| Reading text |
··········

# Difference between XC and a Hunter Trial?



## jcberry (17 April 2007)

i thought they were both the same? 
	
	
		
		
	


	





xx


----------



## TiaPony (17 April 2007)

XC is practice normally, you don't normally find xc comps whereas hunter trails are basically competing at XC with a fancy (perhaps fitting) name
x


----------



## CastleMouse (17 April 2007)

They're both the same, although some hunter trials (not many though) have a timed section where you have to open and shut a gate whilst mounted


----------



## FloElla (17 April 2007)

I thought that in XC you had to wear xc coluors and in hunter trials you had to were your hunter/hacking jacket? Might have heard wrong though? not sure?!


----------



## CastleMouse (17 April 2007)

Years ago people used to wear their usual hunting attire (tweed or hunting jacket) for hunter trials, but nowadays everyone wears cross-country colour. I haven't seen anyone in hunting attire at hunter trials in the past few years, and when I was a spectator when I was a lot younger I didn't see many either from what I remember.


----------



## kirstyfk (17 April 2007)

Cross Country is the jumps in the field/course while Hunter Trials is the compeition if that makes sense.


----------



## vickers22 (17 April 2007)

··········

| Source material |
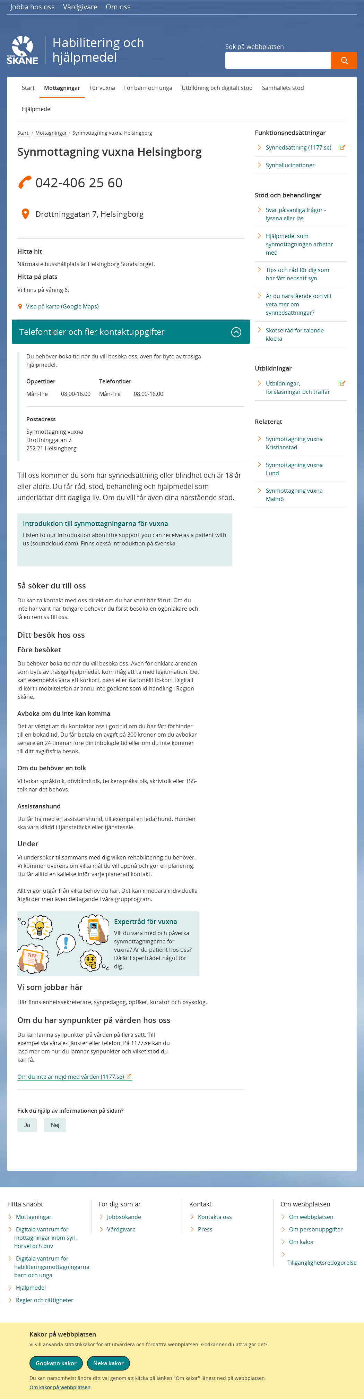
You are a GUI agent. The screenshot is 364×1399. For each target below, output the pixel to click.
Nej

··········

| Exercise instructions |
a: From the forum thread about XC and hunter trials, extract the passage starting with "Years ago people" and going on through "kirstyfk (17 April 2007)".
b: In the forum thread about XC and hunter trials, what does CastleMouse say some hunter trials have a timed section for?
c: Write what follows in the forum thread about XC and hunter trials, picking up after its last line.
The material has no connection to the forum thread about XC and hunter trials.

| Results by task |
a:
Years ago people used to wear their usual hunting attire (tweed or hunting jacket) for hunter trials, but nowadays everyone wears cross-country colour. I haven't seen anyone in hunting attire at hunter trials in the past few years, and when I was a spectator when I was a lot younger I didn't see many either from what I remember.


----------



## kirstyfk (17 April 2007)

b: Opening and shutting a gate while mounted.

c:
isnt cross country timed overall?i know HT only have a timed section...


----------



## clairencappelli (17 April 2007)

I thought they were the same too we all wear colours at our ht down here and its a whole timed course with no timed section in all the ht ive ridden in.


----------



## WelshRareBit (18 April 2007)

I thought XC was only as part of a ODE/TDE whereas HT are a competition in their own right... I dont know though!! xxx


----------



## Blizzard (18 April 2007)

I thought a hunter trial was more spaced out, ie a large stretch between each jump, as if you were hunting? Yet XC the fences are pretty much closer together?


----------



## Santa_Claus (18 April 2007)

depends where you are in the country and who is organising the competition.

a true XC competition is timed all the round just like the XC phase of a ODE.

a True HT competition has a timed section traditionally including a gate and you must wear either hacking jackets or a plain black sweatshirt.

BUT nowadays you see a mixture of the two. Here in devon a HT means an XC with a short timed section in one field as far easier for the organisers with no gate and wear whatever you like.

on the other hand friend competed in Notts i think it was this weekend where her HT had gate and someone was actually eliminated for not wearing a hacking jacket as they turned up in XC colours!

This is why it is best to read the individual competition rules. True HTs are most commonly run by pony clubs I have found.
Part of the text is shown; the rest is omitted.